J’apprécie beaucoup mon rôle au sein du Conseil de Fondation : partager les connaissances et l’expérience des autres membres, contribuer à la création et à la dynamisation d’un écosystème, comprendre les enjeux multiples et trouver un équilibre entre les intérêts de nos institutions respectives et ceux de la Fondation.
Quelle est la particularité du programme FIT Food & Hospitality by EHL ?
RW : L’industrie de l’hospitalité est intrinsèquement assez peu innovante, car elle a un rythme d’activité qui est récurrent quotidiennement. Il faut des entrepreneurs différents pour qu’il y ait de l’innovation dans ce processus-là, et une population jeune voit justement des opportunités, des idées nouvelles et des besoins nouveaux. En offrant une aide financière aux entrepreneurs des domaines Food & Hospitality, nous voulons aider ces nouvelles façons de penser à se concrétiser dans un métier qui est ancien, et le renouveler de l’intérieur.

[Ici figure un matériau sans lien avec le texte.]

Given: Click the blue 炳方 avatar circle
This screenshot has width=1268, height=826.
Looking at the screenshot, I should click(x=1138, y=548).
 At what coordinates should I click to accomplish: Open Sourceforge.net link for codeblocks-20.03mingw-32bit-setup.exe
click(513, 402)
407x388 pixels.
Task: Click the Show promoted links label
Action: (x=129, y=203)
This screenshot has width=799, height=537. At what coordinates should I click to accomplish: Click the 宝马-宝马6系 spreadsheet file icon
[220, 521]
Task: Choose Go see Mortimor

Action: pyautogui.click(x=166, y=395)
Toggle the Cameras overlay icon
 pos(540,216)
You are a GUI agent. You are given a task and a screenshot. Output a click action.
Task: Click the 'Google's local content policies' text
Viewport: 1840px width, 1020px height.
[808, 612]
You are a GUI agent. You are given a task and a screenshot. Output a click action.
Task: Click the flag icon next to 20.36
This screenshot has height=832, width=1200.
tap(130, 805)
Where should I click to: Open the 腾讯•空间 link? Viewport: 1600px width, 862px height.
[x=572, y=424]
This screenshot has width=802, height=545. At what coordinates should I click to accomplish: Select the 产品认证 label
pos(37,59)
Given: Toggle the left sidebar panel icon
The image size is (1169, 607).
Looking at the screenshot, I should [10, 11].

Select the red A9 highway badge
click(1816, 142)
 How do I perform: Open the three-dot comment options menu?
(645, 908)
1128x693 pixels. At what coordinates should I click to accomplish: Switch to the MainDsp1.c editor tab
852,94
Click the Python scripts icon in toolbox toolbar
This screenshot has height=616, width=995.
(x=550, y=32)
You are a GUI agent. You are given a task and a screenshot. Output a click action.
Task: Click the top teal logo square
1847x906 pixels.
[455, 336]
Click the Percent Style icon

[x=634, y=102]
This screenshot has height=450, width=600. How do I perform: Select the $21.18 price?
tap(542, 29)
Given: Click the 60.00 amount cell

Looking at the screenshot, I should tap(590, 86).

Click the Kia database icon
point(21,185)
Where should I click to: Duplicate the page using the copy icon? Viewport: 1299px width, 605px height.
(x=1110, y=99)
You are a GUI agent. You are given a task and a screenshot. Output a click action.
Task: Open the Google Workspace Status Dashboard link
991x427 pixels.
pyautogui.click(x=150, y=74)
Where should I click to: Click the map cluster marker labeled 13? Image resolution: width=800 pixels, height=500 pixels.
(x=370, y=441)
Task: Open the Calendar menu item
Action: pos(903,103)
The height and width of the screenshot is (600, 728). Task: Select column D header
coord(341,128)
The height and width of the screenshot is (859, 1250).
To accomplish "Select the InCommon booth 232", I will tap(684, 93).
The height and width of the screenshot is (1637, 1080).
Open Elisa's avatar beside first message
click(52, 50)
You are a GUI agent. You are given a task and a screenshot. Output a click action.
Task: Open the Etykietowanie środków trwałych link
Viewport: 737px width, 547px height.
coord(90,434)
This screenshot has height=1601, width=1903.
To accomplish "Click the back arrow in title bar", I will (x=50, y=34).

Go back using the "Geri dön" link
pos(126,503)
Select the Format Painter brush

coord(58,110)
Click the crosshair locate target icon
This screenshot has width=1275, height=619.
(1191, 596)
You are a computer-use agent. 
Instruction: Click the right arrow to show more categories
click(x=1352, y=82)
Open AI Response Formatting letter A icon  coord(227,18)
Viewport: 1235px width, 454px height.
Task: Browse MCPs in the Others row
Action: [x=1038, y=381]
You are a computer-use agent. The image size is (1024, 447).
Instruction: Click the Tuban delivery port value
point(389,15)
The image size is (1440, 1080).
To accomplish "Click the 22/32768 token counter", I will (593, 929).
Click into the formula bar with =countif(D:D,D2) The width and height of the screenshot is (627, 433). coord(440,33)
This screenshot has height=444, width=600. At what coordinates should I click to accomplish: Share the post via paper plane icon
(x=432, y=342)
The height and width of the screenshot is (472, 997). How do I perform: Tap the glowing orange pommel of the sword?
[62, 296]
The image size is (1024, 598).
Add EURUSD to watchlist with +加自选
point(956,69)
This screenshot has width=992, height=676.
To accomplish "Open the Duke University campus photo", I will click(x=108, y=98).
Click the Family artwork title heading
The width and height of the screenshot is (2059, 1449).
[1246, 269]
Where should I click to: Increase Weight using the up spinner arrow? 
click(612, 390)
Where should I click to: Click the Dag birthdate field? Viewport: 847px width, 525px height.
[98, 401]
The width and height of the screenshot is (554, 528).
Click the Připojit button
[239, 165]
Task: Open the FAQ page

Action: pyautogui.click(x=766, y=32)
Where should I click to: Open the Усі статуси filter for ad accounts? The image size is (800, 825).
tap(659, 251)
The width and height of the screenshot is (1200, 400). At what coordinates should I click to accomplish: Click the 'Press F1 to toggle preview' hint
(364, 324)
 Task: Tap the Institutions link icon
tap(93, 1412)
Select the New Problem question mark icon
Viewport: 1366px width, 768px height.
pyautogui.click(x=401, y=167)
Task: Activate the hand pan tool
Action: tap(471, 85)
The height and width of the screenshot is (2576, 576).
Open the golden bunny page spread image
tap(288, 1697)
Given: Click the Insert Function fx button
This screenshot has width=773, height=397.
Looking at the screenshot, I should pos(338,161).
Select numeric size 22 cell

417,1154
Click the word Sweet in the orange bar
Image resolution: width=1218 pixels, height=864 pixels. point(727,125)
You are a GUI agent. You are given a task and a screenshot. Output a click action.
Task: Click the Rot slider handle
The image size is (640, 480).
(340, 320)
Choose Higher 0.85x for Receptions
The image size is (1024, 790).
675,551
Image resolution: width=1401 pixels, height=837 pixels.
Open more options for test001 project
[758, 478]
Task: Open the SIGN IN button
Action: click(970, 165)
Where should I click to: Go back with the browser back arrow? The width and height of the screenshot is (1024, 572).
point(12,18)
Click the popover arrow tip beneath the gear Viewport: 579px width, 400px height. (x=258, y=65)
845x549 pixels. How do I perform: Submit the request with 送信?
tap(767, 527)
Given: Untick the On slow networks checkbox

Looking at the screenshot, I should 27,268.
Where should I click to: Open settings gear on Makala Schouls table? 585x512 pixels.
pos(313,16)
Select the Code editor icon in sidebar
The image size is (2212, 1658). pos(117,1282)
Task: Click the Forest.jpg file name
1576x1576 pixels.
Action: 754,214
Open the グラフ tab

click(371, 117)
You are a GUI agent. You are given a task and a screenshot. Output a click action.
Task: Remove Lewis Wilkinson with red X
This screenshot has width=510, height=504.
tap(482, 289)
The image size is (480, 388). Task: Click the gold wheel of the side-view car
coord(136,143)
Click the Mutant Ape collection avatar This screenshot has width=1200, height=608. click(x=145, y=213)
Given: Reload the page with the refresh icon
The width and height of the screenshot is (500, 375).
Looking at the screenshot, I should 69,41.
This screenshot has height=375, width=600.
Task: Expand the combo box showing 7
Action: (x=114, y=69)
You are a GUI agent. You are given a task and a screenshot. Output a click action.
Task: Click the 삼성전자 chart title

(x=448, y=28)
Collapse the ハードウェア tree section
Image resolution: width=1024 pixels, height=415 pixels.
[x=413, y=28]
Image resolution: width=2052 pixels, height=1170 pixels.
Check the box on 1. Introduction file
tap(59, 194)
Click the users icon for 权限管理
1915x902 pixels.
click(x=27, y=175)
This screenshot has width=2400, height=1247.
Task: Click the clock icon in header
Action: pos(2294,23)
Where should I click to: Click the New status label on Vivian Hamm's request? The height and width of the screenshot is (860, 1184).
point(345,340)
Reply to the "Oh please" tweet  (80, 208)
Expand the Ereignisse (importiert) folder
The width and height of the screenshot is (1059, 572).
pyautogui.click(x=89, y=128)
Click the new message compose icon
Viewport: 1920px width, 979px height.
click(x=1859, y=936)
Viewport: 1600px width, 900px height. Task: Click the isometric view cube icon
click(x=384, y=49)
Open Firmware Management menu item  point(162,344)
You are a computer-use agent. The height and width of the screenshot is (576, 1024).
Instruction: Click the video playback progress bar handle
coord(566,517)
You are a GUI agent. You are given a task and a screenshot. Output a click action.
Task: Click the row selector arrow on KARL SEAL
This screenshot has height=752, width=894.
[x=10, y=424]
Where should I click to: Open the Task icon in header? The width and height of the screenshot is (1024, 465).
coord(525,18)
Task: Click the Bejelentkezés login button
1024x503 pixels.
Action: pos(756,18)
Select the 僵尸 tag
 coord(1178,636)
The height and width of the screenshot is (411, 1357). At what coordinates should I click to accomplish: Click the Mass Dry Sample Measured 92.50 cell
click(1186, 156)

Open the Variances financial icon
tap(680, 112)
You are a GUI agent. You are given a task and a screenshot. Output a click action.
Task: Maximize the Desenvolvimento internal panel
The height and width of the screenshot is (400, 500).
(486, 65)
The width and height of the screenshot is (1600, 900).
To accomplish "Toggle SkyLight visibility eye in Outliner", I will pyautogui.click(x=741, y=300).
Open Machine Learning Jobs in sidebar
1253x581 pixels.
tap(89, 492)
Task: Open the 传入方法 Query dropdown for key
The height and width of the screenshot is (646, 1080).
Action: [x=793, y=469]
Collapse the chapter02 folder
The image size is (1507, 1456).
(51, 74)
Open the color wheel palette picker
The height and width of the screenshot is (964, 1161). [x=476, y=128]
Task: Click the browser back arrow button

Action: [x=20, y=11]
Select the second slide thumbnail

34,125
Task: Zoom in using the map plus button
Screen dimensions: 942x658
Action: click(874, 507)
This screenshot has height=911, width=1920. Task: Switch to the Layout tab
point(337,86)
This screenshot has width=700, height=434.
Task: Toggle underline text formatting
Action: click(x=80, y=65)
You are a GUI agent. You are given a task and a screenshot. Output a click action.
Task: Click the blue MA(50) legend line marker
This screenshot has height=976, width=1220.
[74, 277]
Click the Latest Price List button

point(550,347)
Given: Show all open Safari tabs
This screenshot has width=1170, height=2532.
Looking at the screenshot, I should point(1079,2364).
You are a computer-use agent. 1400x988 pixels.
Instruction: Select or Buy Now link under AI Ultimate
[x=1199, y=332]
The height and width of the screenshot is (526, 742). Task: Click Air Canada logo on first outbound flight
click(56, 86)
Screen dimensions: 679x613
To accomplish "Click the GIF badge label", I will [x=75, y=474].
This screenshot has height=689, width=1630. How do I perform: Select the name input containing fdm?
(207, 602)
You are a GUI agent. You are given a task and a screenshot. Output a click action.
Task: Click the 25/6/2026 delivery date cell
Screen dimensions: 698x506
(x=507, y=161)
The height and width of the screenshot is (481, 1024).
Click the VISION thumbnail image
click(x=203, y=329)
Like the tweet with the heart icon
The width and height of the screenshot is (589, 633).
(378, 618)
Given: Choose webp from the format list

NR : Contrairement à la tech, le secteur de l’accueil est encore au milieu du processus de disruption. La crise du covid nous a démontré l’importance de l’interaction sociale et du facteur humain, qui sont cruciaux dans notre industrie. L’innovation doit donc les prendre en compte et ne peut être uniquement technologique ou digitale. Le programme FIT Food & Hospitality by EHL permet justement de soutenir la synergie entre notre expertise du secteur de l’accueil et celle de la FIT dans la technologie et le numérique.
Un mot sur l’impact du Covid sur l’hôtellerie ?
NR : J’ai envie de citer Churchill à ce sujet : « Never let a good crisis go to waste ». L’entreprenariat est plus une question de mentalité que d’outils. Les entrepreneurs voient des opportunités dans les crises. Le Covid a des conséquences dramatiques pour le secteur de l’accueil, mais, bien que cela semble contre-intuitif, ce sont souvent ceux qui se lancent et investissent en période de crise qui voient leur croissance accélérer à la sortie de la crise.
RW : Dans la période actuelle où l’industrie hôtelière souffre, les jeunes entrepreneurs trouvent effectivement de nouvelles opportunités. Cette crise nous a aussi permis de repenser notre manière de consommer, et de voyager en particulier. PrivateDeal, qui a obtenu un prêt FIT Food & Hospitality by EHL, est un très bon exemple de résilience. Sa solution de négociation intelligente instantanée a trouvé un nouvel écho auprès des hôteliers en cette période.